* [Work request] Look below for the line containing "research (155, 16)"; from there through the line containing "Barnes & Noble (248, 2502)", both lines included, please set down each line exactly and nothing else.

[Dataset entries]

....................

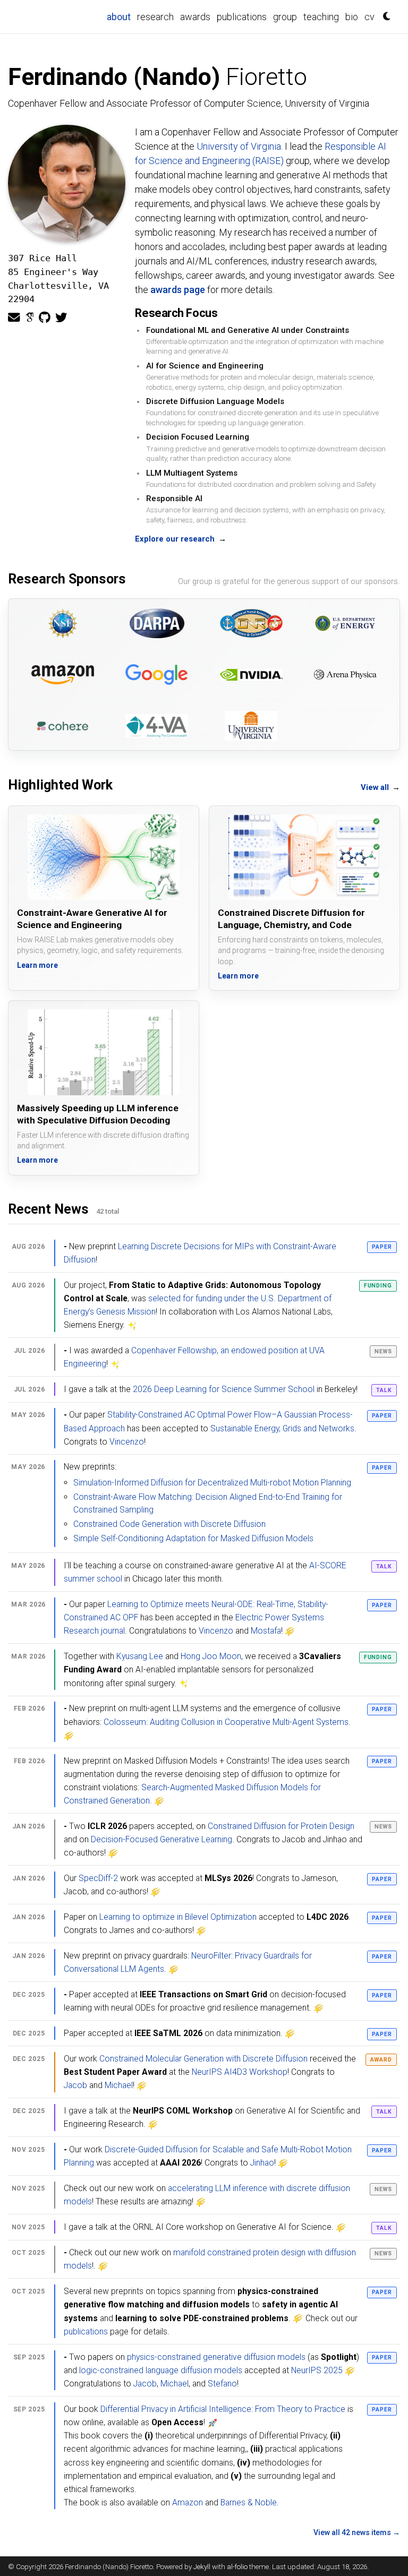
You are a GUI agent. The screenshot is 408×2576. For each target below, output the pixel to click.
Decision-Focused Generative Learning (161, 1839)
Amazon (187, 2502)
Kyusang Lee (139, 1656)
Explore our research (180, 539)
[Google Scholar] (29, 318)
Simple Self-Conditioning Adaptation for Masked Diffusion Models (193, 1538)
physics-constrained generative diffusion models (216, 2357)
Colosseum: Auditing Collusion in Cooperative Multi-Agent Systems (226, 1722)
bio (351, 16)
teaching (321, 16)
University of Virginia (239, 146)
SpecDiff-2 (98, 1878)
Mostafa (266, 1631)
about (120, 16)
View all (380, 787)
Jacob (75, 2085)
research (155, 16)
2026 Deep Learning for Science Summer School (223, 1389)
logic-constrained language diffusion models (160, 2370)
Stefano (222, 2383)
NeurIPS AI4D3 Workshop (239, 2072)
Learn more (37, 965)
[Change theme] (384, 13)
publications (242, 16)
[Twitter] (61, 318)
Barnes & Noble (248, 2502)
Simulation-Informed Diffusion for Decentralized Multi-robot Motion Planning (212, 1483)
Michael (119, 2085)
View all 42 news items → (356, 2532)
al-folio (237, 2566)
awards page (177, 289)
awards (195, 16)
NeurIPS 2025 (317, 2370)
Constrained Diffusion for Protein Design (281, 1826)
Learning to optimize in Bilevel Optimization (178, 1917)
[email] (14, 318)
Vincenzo (126, 1442)
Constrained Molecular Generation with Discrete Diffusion (203, 2059)
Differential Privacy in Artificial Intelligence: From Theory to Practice (222, 2409)
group (285, 16)
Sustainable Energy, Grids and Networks (282, 1428)
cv (369, 16)
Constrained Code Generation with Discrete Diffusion (169, 1524)
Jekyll (201, 2566)
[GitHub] (44, 318)
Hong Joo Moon (211, 1656)
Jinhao (262, 2163)
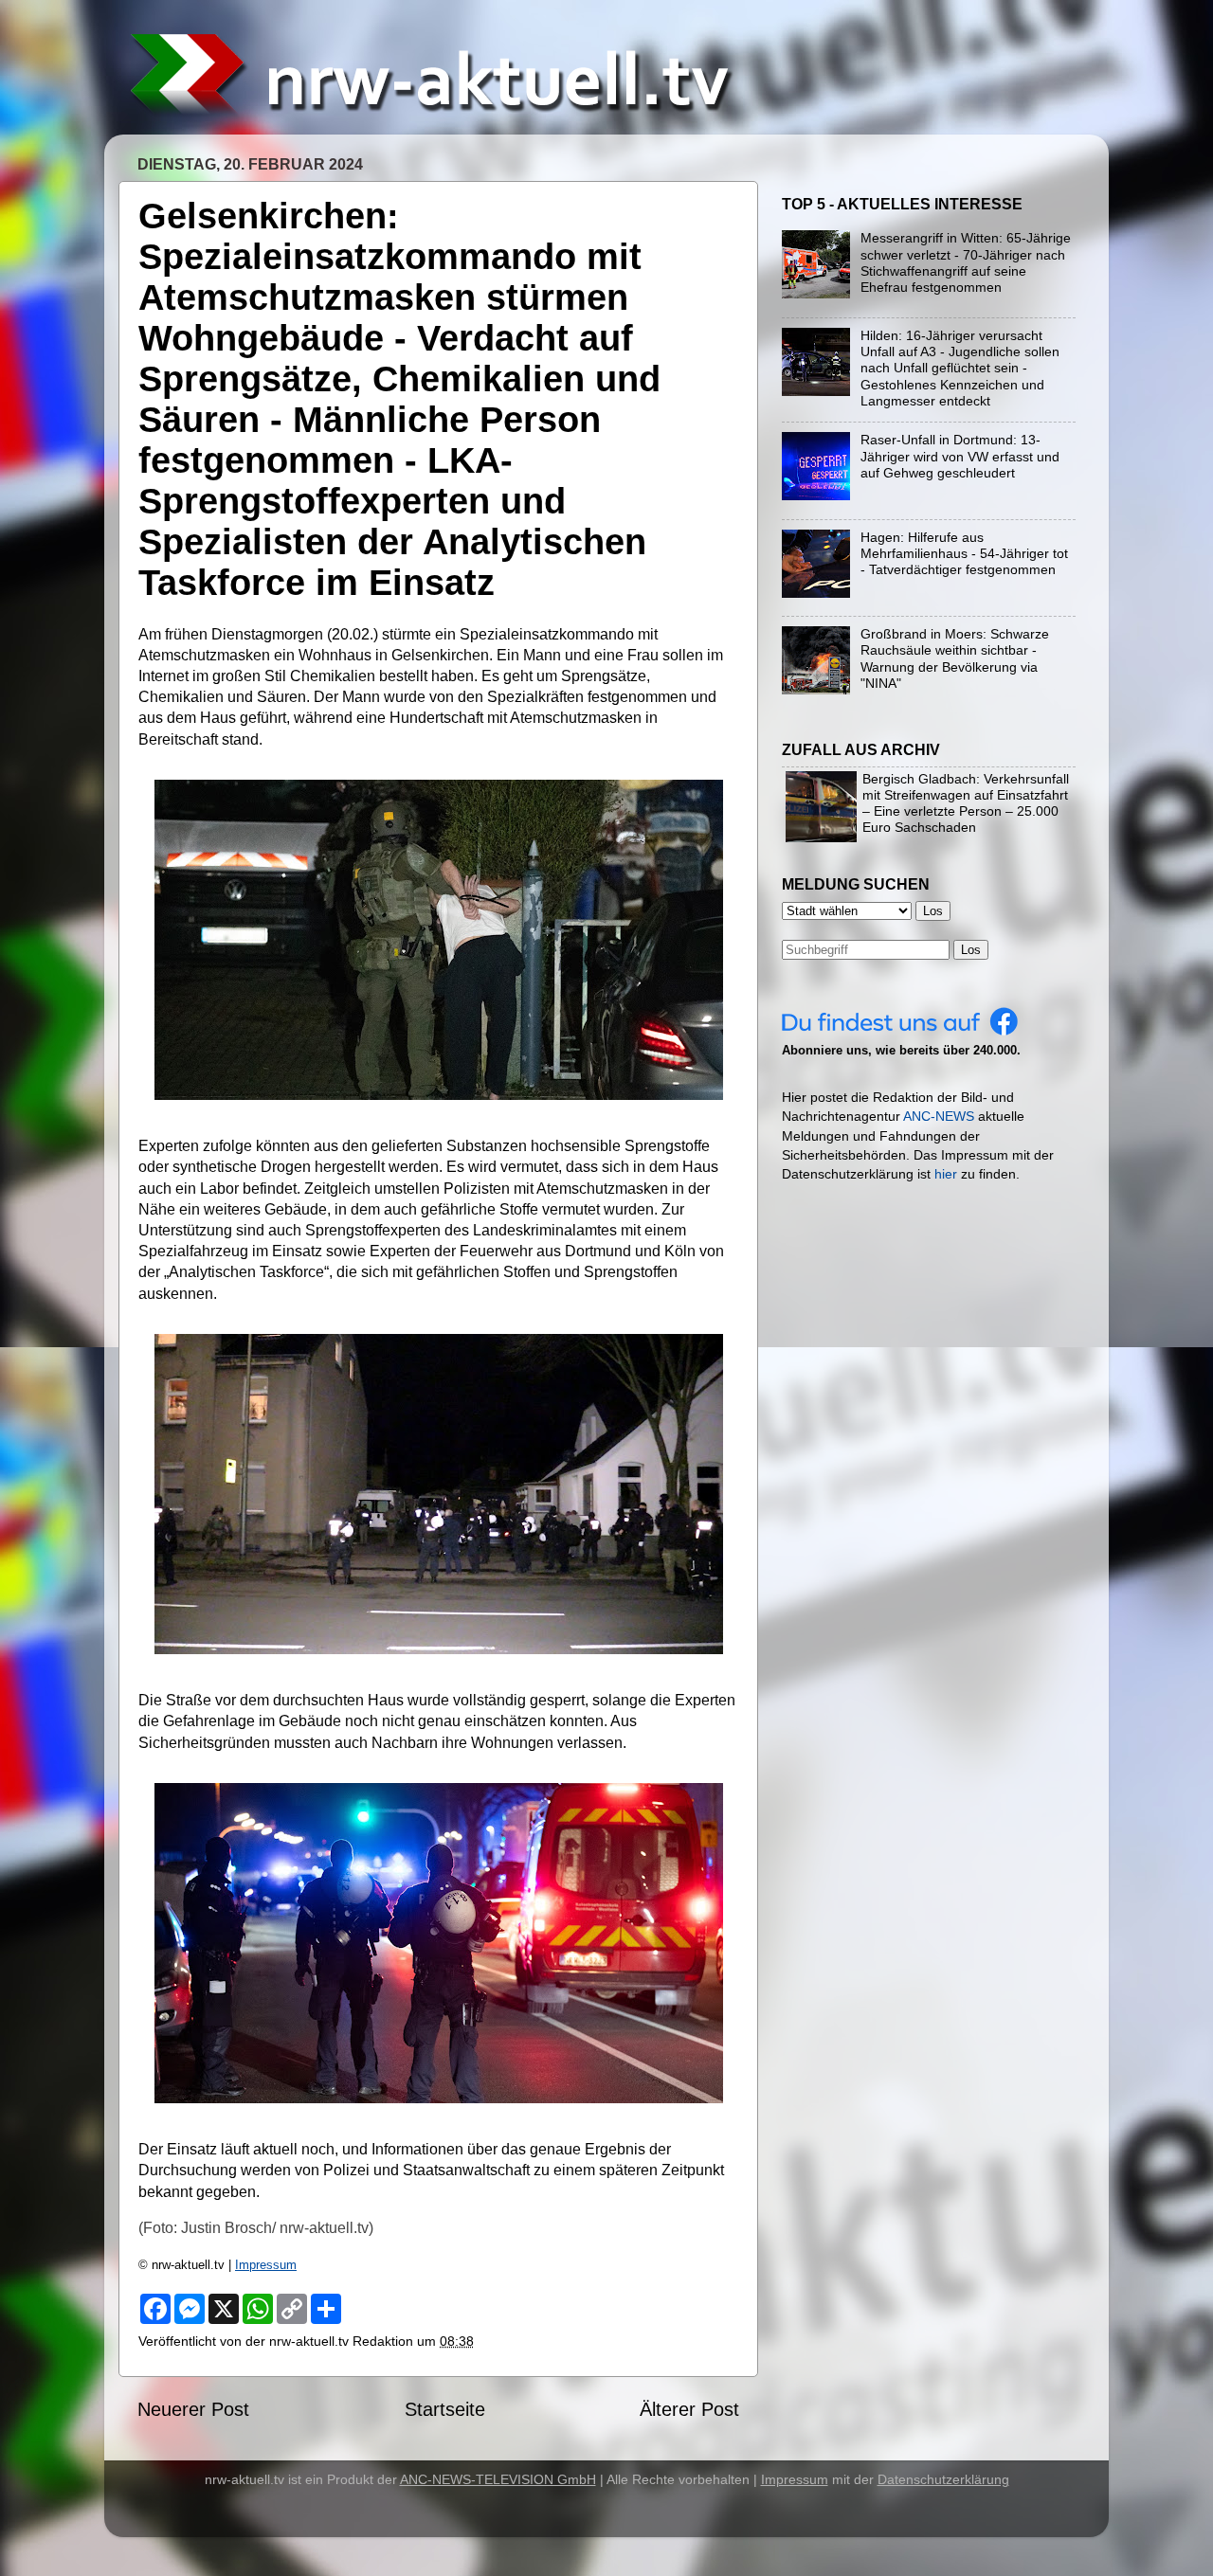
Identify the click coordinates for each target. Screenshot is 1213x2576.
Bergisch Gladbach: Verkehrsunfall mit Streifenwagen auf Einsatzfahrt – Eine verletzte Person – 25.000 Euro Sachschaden (965, 803)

....................

* [Solution to the exercise]
research (155, 16)
2026 Deep Learning for Science Summer School (223, 1389)
logic-constrained language diffusion models (160, 2370)
Stefano (222, 2383)
NeurIPS AI4D3 Workshop (239, 2072)
Learn more (37, 965)
[Change theme] (384, 13)
publications (242, 16)
[Twitter] (61, 318)
Barnes & Noble (248, 2502)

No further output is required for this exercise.